Entonces, levantó la vista y vio que la mujer desgreñada se le acercaba. Sí, sin duda era muy inquietante… ¡Por todos los cielos! ¿Qué tenía puesto? ¡Qué absurdo! ¡Qué ridículo! Prendida con alfileres al saco, una cinta descolorida hacía destacar una gran insignia en forma de corazón que decía: “Representante de la Sociedad para la Protección de las Niñas”.
Quién fue Katherine Mansfield
♦ Nació en Wellington, Nueva Zelanda, el 14 de octubre de 1888 y murió en Francia el 9 de enero de 1923 a causa de la tuberculosis.

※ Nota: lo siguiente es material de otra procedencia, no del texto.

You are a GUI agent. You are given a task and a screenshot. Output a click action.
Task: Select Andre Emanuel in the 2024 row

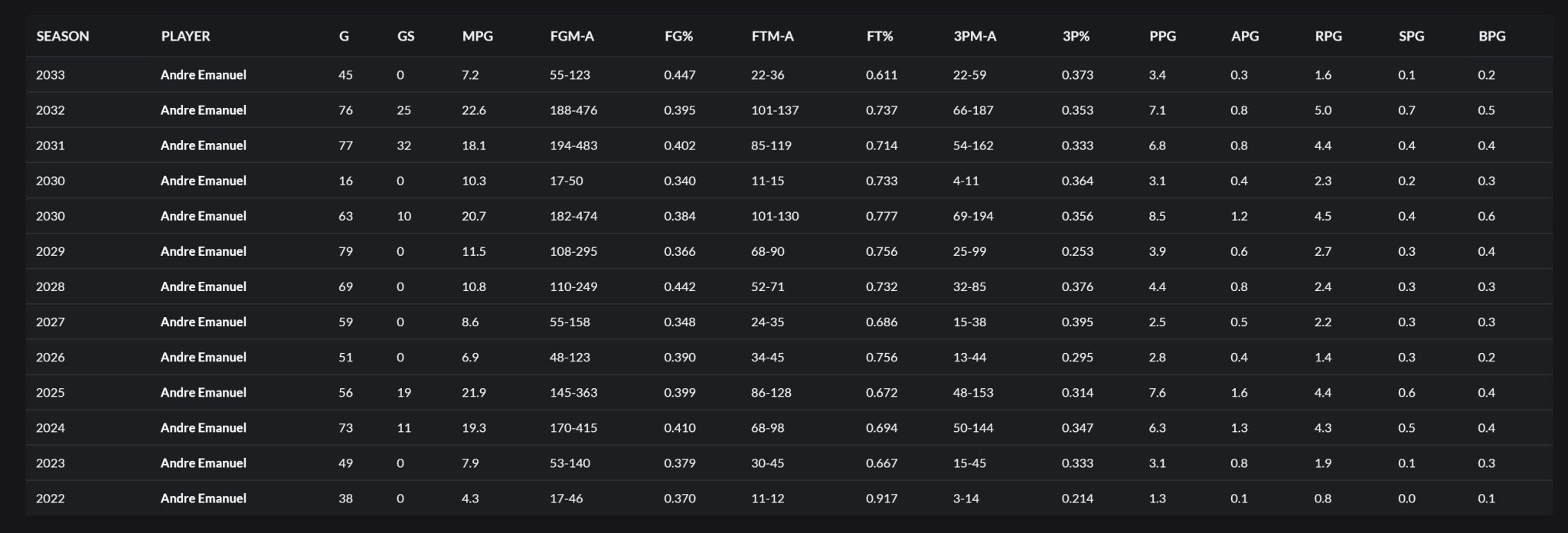pos(204,428)
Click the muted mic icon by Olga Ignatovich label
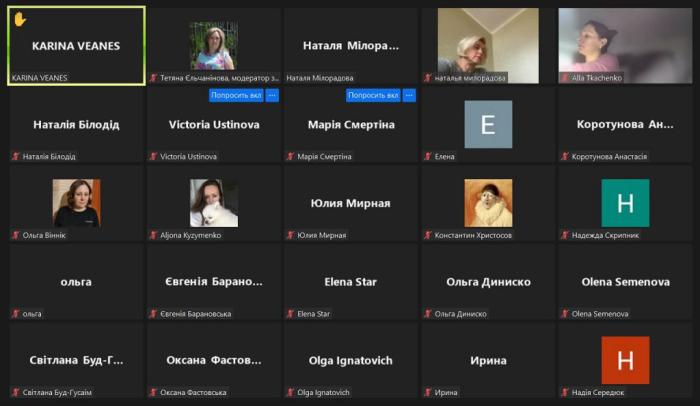 (291, 393)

♦ Publicó su primer cuento a los nueve años, “Enna Blake”. En 1911 publicó su primer libro de cuentos En una pensión alemana. Luego, publicó Felicidad y otros cuentos y Fiesta en el jardín y otros cuentos.
♦ Tras su muerte, su esposo Murry publicó una selección de escritos bajo el título Diarios.
♦ Es una recordada autora consagrada del modernismo literario inglés. Se destacó en el campo de la novela corta y el cuento breve, convirtiéndose en una de las figuras más representativas del género.